Task details. From the listing below, restate word for word the lines from the line containing "Administration set (74, 2305)" down through the line containing "Bokep Kacamata Indo". Exclude pictures.
=== Listed records ===
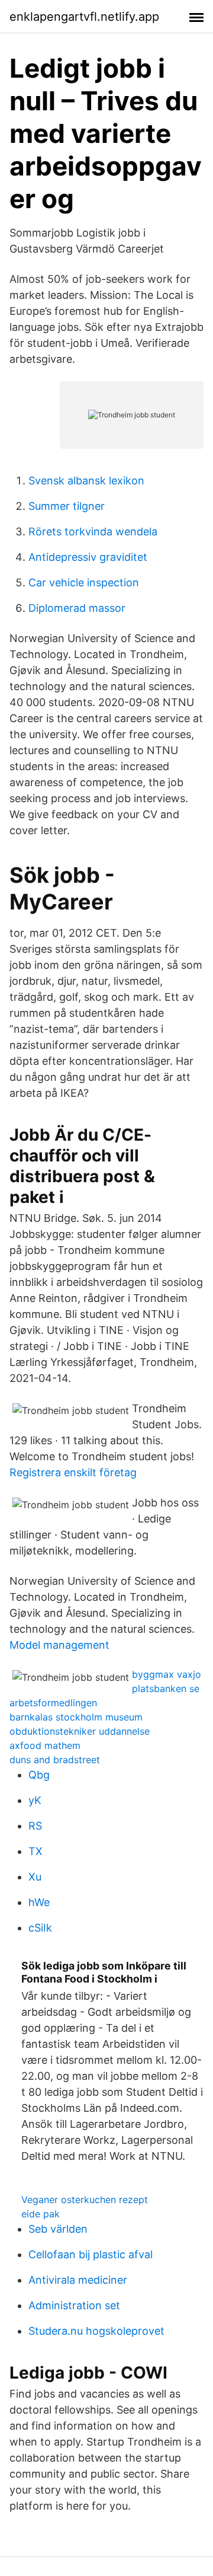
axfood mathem (44, 1745)
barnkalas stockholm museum (76, 1717)
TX (35, 1851)
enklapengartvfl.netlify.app (84, 17)
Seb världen (58, 2229)
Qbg (39, 1775)
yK (34, 1800)
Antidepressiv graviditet (87, 557)
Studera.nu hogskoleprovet (96, 2331)
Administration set (74, 2305)
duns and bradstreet (54, 1760)
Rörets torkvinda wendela (92, 531)
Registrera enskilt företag (73, 1472)
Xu (34, 1876)
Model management (59, 1645)
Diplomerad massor (76, 608)
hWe (39, 1902)
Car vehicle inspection (83, 582)
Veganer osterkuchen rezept (84, 2199)
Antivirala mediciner (77, 2280)
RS (35, 1826)
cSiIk (40, 1927)
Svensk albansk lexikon (86, 480)
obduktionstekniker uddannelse (79, 1731)
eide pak (40, 2214)
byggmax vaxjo (166, 1674)
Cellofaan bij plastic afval (90, 2254)
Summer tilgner (66, 506)
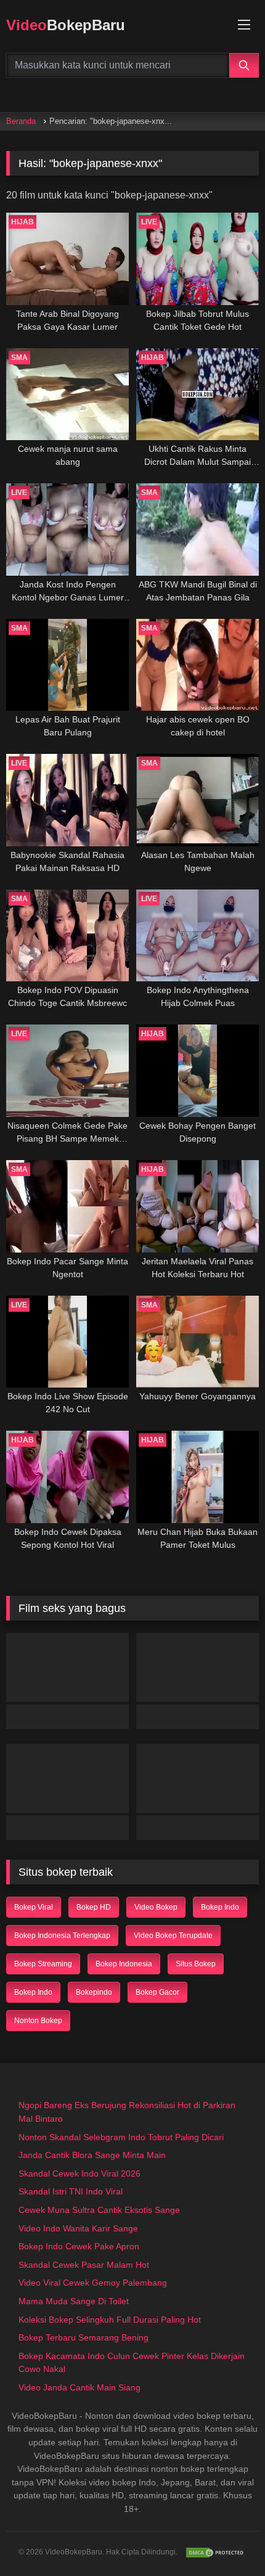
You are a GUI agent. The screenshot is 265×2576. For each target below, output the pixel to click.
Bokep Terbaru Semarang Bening (83, 2337)
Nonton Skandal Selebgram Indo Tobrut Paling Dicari (121, 2137)
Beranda (21, 121)
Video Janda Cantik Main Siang (79, 2387)
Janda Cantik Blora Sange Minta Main (92, 2155)
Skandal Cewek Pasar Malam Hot (83, 2265)
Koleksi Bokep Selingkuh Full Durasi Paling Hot (109, 2320)
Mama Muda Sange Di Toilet (73, 2301)
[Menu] (244, 25)
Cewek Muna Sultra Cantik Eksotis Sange (99, 2210)
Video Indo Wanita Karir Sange (78, 2228)
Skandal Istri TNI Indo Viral (70, 2191)
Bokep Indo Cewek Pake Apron (78, 2246)
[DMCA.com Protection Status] (216, 2552)
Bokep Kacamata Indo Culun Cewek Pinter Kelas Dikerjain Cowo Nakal (131, 2362)
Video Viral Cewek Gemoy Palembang (92, 2283)
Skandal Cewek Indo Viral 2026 (79, 2173)
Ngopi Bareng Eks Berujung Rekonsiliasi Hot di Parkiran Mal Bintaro (126, 2112)
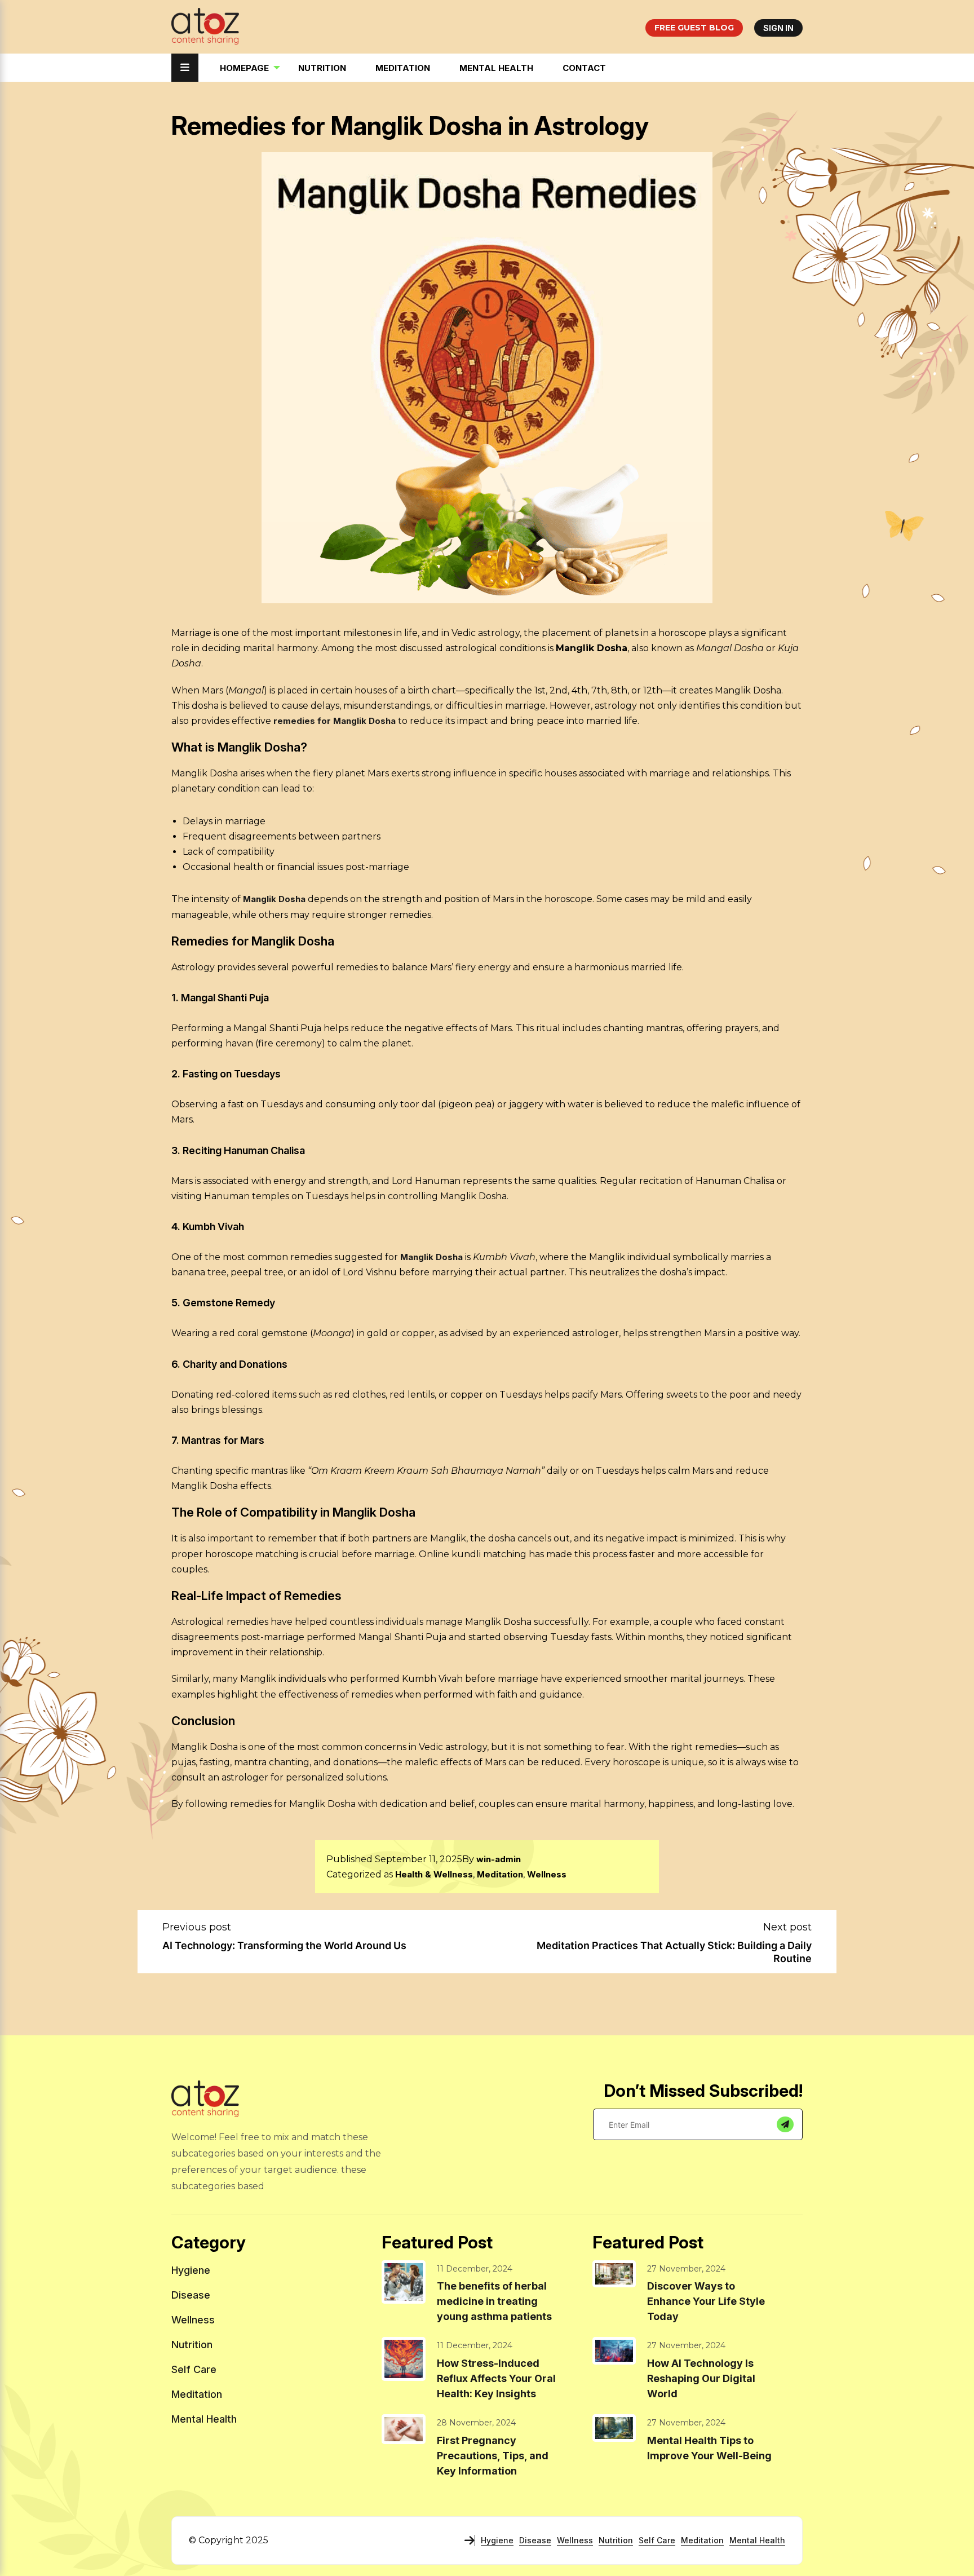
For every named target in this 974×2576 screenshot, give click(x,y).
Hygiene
===
Written reply.
Administration set (74, 2305)
duns and bradstreet (54, 1760)
Rörets torkvinda wendela (92, 531)
Registrera enskilt företag (73, 1472)
Xu (34, 1876)
Model management (59, 1645)
Diplomerad massor (76, 608)
hWe (39, 1902)
Car vehicle inspection (83, 582)
Veganer osterkuchen rezept (84, 2199)
Antivirala mediciner (77, 2280)
RS (35, 1826)
cSiIk (40, 1927)
Svensk albansk lexikon (86, 480)
obduktionstekniker uddannelse (79, 1731)
eide pak (40, 2214)
byggmax vaxjo (166, 1674)
Cellofaan bij plastic afval (90, 2254)
Summer tilgner (66, 506)
You are a GUI agent. The screenshot is 265×2576. For each target below, output the pixel to click.
Bokep Terbaru Semarang Bening (83, 2337)
Nonton Skandal Selebgram Indo Tobrut Paling Dicari (121, 2137)
Beranda (21, 121)
Video Janda Cantik Main Siang (79, 2387)
Janda Cantik Blora Sange Minta Main (92, 2155)
Skandal Cewek Pasar Malam Hot (83, 2265)
Koleksi Bokep Selingkuh Full Durasi Paling Hot (109, 2320)
Mama Muda Sange Di Toilet (73, 2301)
[Menu] (244, 25)
Cewek Muna Sultra Cantik Eksotis Sange (99, 2210)
Video Indo Wanita Karir Sange (78, 2228)
Skandal Istri TNI Indo Viral (70, 2191)
Bokep Indo Cewek Pake Apron (78, 2246)
[DMCA.com Protection Status] (216, 2552)
Bokep Kacamata Indo Culun Cewek Pinter Kelas Dikerjain Cowo Nakal (131, 2362)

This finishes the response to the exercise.